THE UBIQUITOUS END-TO-END encrypted messaging service WhatsApp melds security and convenience for 2 billion people around the world. But there’s always been a big limitation: The service relies entirely on your smartphone. You can use your account on desktops or through the web, but you’re really just interacting with a mirror of what’s on your phone. If its battery dies, or you want to use two secondary devices at once, you’re out of luck. But WhatsApp says it has finally, finally figured out a solution.
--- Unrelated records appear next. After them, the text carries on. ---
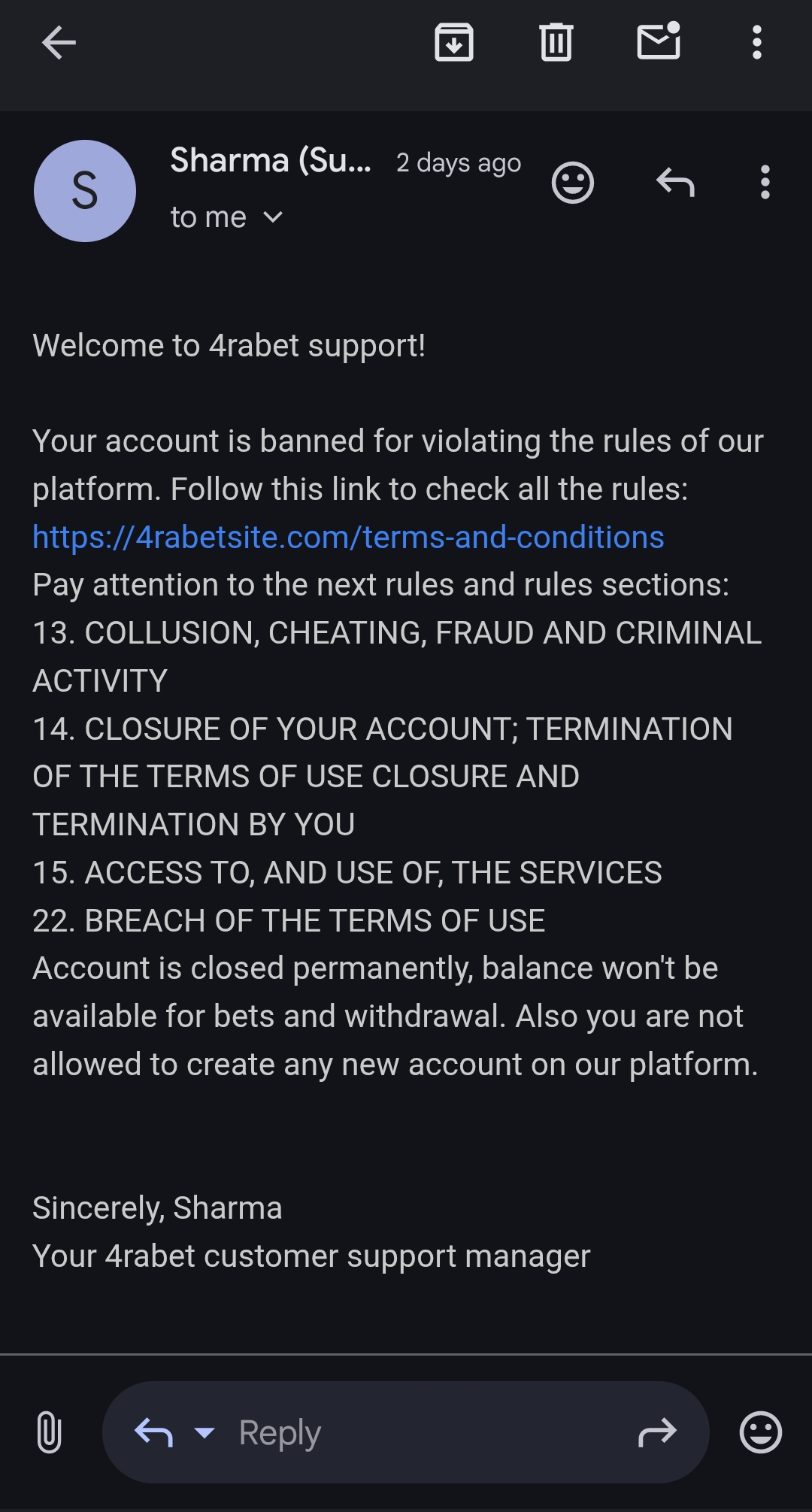This screenshot has width=812, height=1512.
Task: Open the 4rabetsite terms-and-conditions link
Action: pos(348,537)
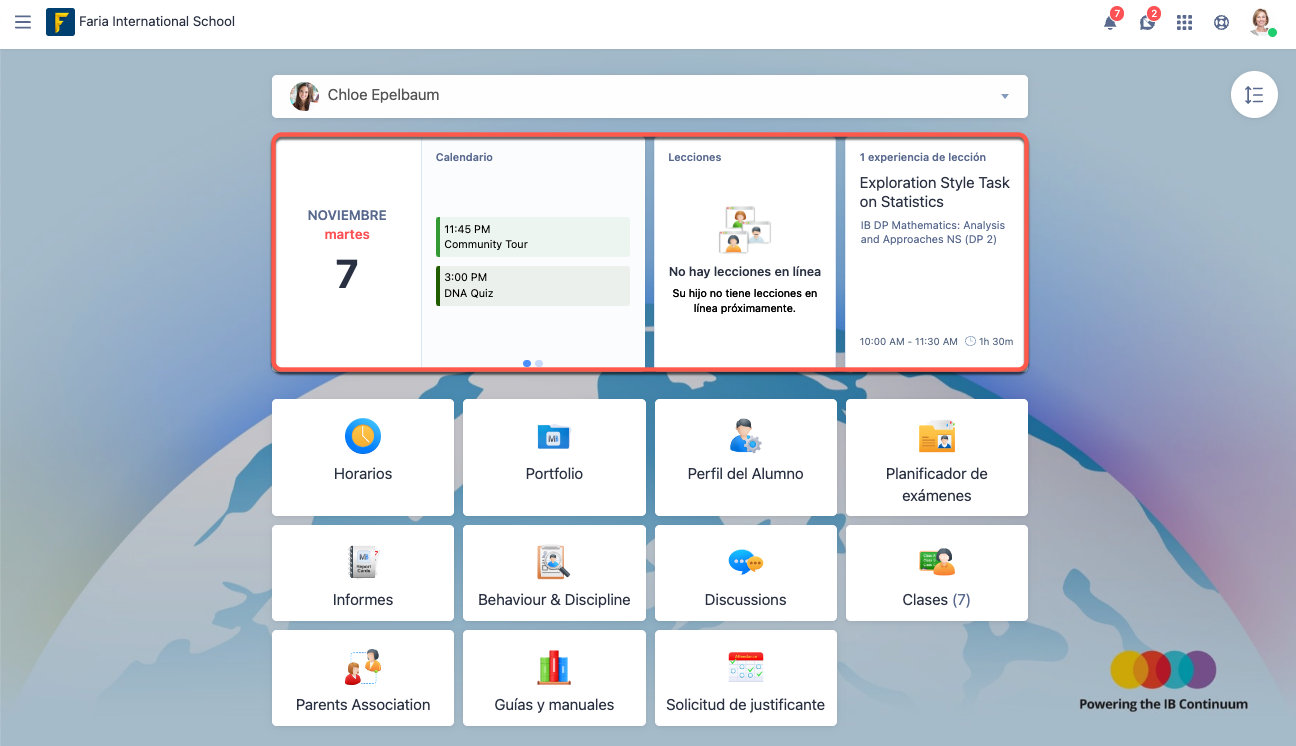The image size is (1296, 746).
Task: Switch to second calendar page dot
Action: pos(539,364)
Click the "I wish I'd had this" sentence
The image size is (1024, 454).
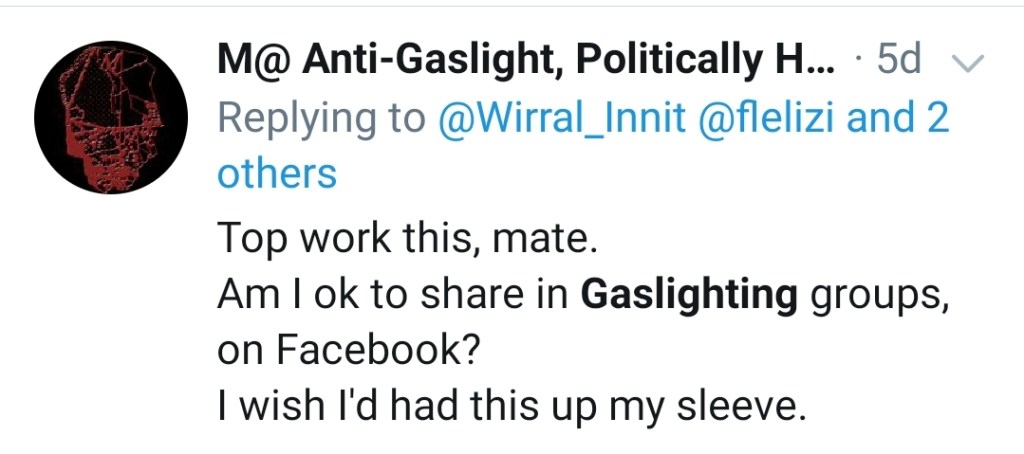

Today WhatsApp is launching a limited beta to start real-world testing on a multi-device scheme. With the new feature, you’ll be able to use WhatsApp on your phone and up to four other devices all at once. The only caveat is that those other four need to be “non-phone” devices. Your smartphone will still be the first device where you set up WhatsApp; you’ll add the other devices by scanning QR codes from your phone. 

Using WhatsApp across devices wouldn’t be any trouble if your data lived on WhatsApp’s servers. But the company’s end-to-end encryption scheme keeps it from ever seeing the contents of your messages, and they’re not stored by WhatsApp at all after delivery. This why mirroring your phone to your desktop, as WhatsApp and many other secure messaging apps have historically done, is an appealing option. All the security protections extend from your phone, and there’s nothing actually happening independently on the other device. It takes complicated cryptographic wrangling to actually anoint other devices and keep everything in sync.

“As we enter the multi-device era, guaranteeing that the security of WhatsApp remains bulletproof is the team’s largest concern,” says Scott Ryder, director of WhatsApp consumer engineering. “Really, it’s the core of why the project took over two years to complete. When both internal and external security reviews agreed we’d achieved that goal—that was an exciting moment.”

The foundational idea of end-to-end encrypted communication is that data is unreadable at all times except to the sender and receiver. That means, for example, that a message is only decrypted and accessible on the phone you sent it from and the phone of the person you sent it to. Group messaging or calling makes this a little more complicated, but as long as everyone is using the same device all the time, it’s doable.

You can see how it gets more complicated, though, for a service to keep track of who’s who if everyone suddenly has three devices and wants real-time syncing between them. Without full end-to-end encryption, a central server can take little peeks at the data to figure out what needs to go where. But when you’re really trying to keep things locked down, you need a special system to make it work. 

As Facebook CEO Mark Zuckerberg put it to WABetaInfo at the beginning of June, “It’s been a big technical challenge to get all your messages and content to sync properly across devices.”

Making it all work involves two main components. One is that, instead of having a single identity key for each user—in other words, the smartphone associated with the account—each device you use for WhatsApp now has its own identity key. WhatsApp’s server keeps a sort of family tree of all the device identities on a person’s account; when someone goes to send a message to that account, the server provides the whole list of keys so that message goes to all the right devices.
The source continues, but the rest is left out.